A recent report published in The Financial Times has revealed that a small group of major corporations, including Amazon, Google, and Microsoft, is paying Eyeo, the parent company of AdBlock Plus, to be on the plug-in’s whitelist.
The whitelist, which is enabled by default but can be disabled by users, lets certain websites bypass AdBlock Plus if they meet stringent requirements set down by Eyeo. Whitelisting has been publicly known and ongoing since 2011, and over the years the number of eligible sights has grown to just over 300. Reports of companies paying to be put on the whitelist surfaced back in 2013, but no companies were named in the allegations.
Now we know that Eyeo requires monetary compensation from large whitelisted sites. The guidelines of what qualifies as large remain a question, but clearly this trio is very large indeed. The Financial Times report also fingered Taboola, a content marketing website, as a customer of AdBlock Plus. Adblock states that about 10 percent of all companies on the whitelist are paying to be there.
How much are these giants paying AdBlock Plus? No one knows the exact figure, but the percentage is reported to be “30% of the additional ad revenues” brought through the whitelist. That figure vibes with reports from 2013, which suggested companies approach by Eyeo were being asked to pay “a third of the profits generated” through unblocked ads. That’s likely a significant sum given the massive traffic these companies receive. A 2014 report found about 144 million people use ad-blocking software.
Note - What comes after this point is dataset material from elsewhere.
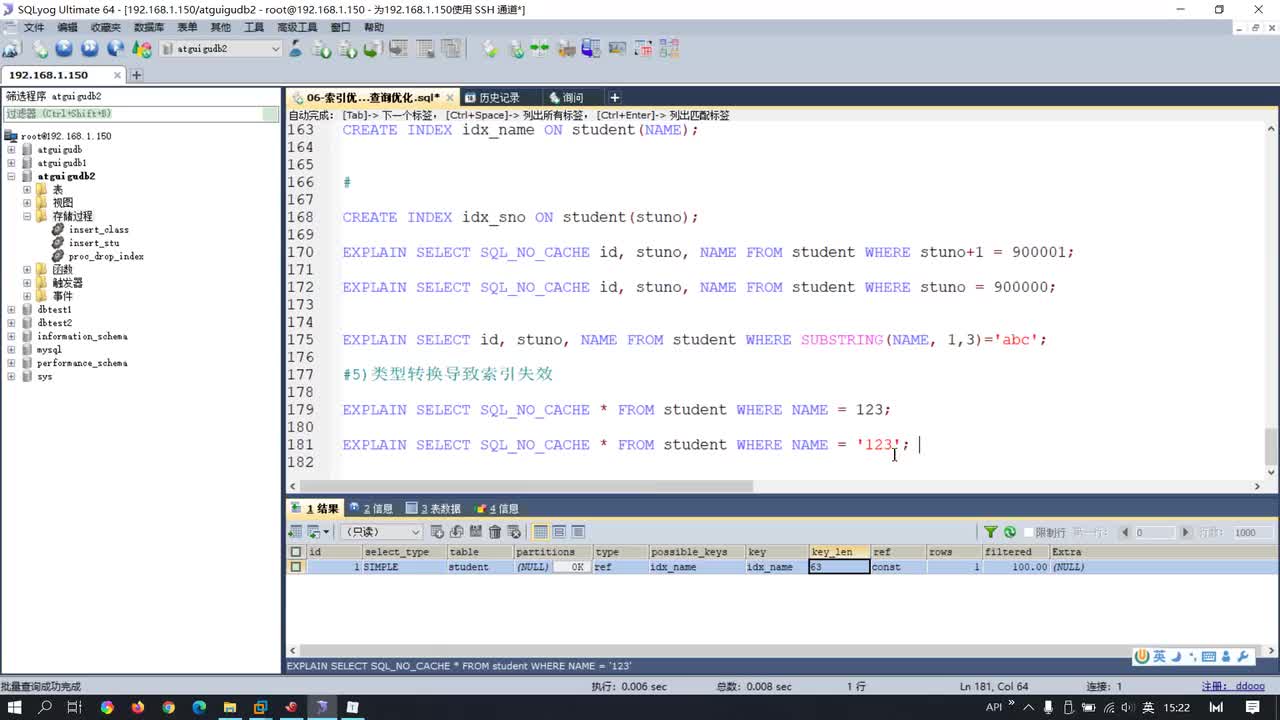Collapse the 存储过程 stored procedures folder
The height and width of the screenshot is (720, 1280).
click(27, 216)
This revelation of course conjures questions about the relationship of AdBlock Plus with paying companies and the legitimacy of its “Acceptable Ads Initiative,” which sites supposedly must conform with to be included on the whitelist. While the existence of such guidelines is a welcome step, it’s hard to believe AdBlock Plus is watching Amazon, Google or Microsoft with an eagle eye given the massive revenue stream they provide. There is, at the least, an incentive for the plug-in developer to let things slide.
Eyeo was quick to respond to the report. AdBlock Plus communications manager Ben Williams told Ars Technica that “we’ve done everything short of taking out a Super Bowl ad to inform people about our Acceptable Ads initiative,” and added “it’s a little surprising that people are so surprised.”
Williams is correct that the whitelist wasn’t secretive. However, AdBlock Plus never published a list of which companies pay, or disclosed how much they pay. The appearance of three of the world’s largest technology companies is sure to shock some users, and it shows that the plug-in, which has sometimes been portrayed as a humble champion of Internet users, has an interest more than distraction-free browsing.